No, I don’t allow my kids to have social media or smart phones. She provided that to herself without my consent. She had an IEP (special education) meeting that morning, I was there…. she had gotten a stern talking to by myself and others that morning. She was not in a good mood when she left the meeting. She made her post on social media. It was the dumbest thing she’s ever done.
The child has never even had detention. She is not now, and never has been, physically violent. She does not have access to any weapons. She has hemiparesis on her dominate side/mostly her hand, from her previous brain surgery.
She does not drive, because of a seizure disorder, and if she were going to harm someone, she would have to catch a ride with myself or my husband, and we are certainly not planning to harm anyone.
Her actions were fueled by the phenomenon that happens when you can hide behind cyberspace, making you think that your words have no repercussions, regardless of what your mama taught you.

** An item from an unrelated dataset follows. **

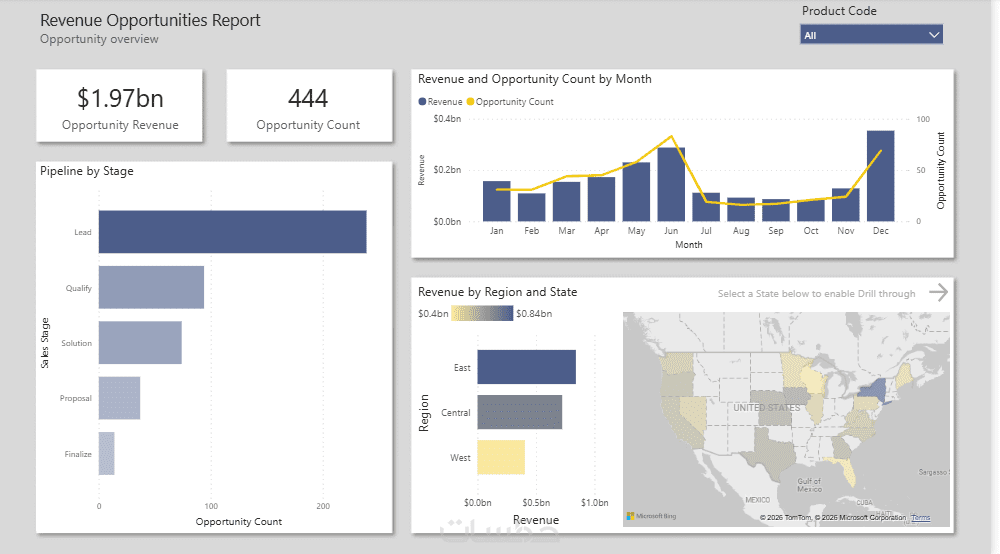This screenshot has width=1000, height=554.
Task: Select the Lead bar in Pipeline by Stage
Action: tap(232, 232)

Her explanation: She was venting. She was angry with herself about her grades. She realized this, but not until after a “friend” took a screenshot and shared.
Do I think she should be punished? Yes. Why? Because she went against my instructions of the dangers of social media…I preach it. Consequences teach us far more than a lecture, I can assure you.
And, I’m not trying to make excuses for her, But she literally has a hard time processing things sometimes. She has undergone brain surgery … four times! Four times, surgeons have opened that child’s head…to operate on, and remove a large part of the frontal lobe of her brain. It controls language, decision making, and impulse control. Her decision to post, was an impulse decision, and obviously a terrible choice in wording.
She has been investigated and punished by the school already. She is ongoing punishment at home as well.
We would like to thank her “friends” at school who are continuing to share the screen shot, and cause mass panic among parents in the community, who do not know my child. That’s what friends are for, am I right?
Regardless of anyone else’s actions, I have told her time and again, “You can choose your actions, but not your consequences.” So, now she just has to endure all of the people who don’t know how to extinguish a fire, or treat others as they would want to be treated.
I do teach my kids, by words and by example, how to treat others. I teach them of the dangers of social media, and I shield them from it. As a parent, all you can do, is all you can do. Ultimately, each and every one of us has a responsibility for our own choices. It’s not only hard, it is physically painful to watch your child learn something the hard way.
I am now on my way to the school to pick up my child, because she has expressed thoughts of self harm. So, to all of those who are afraid of her. She would rather hurt herself than anyone else, I can assure you.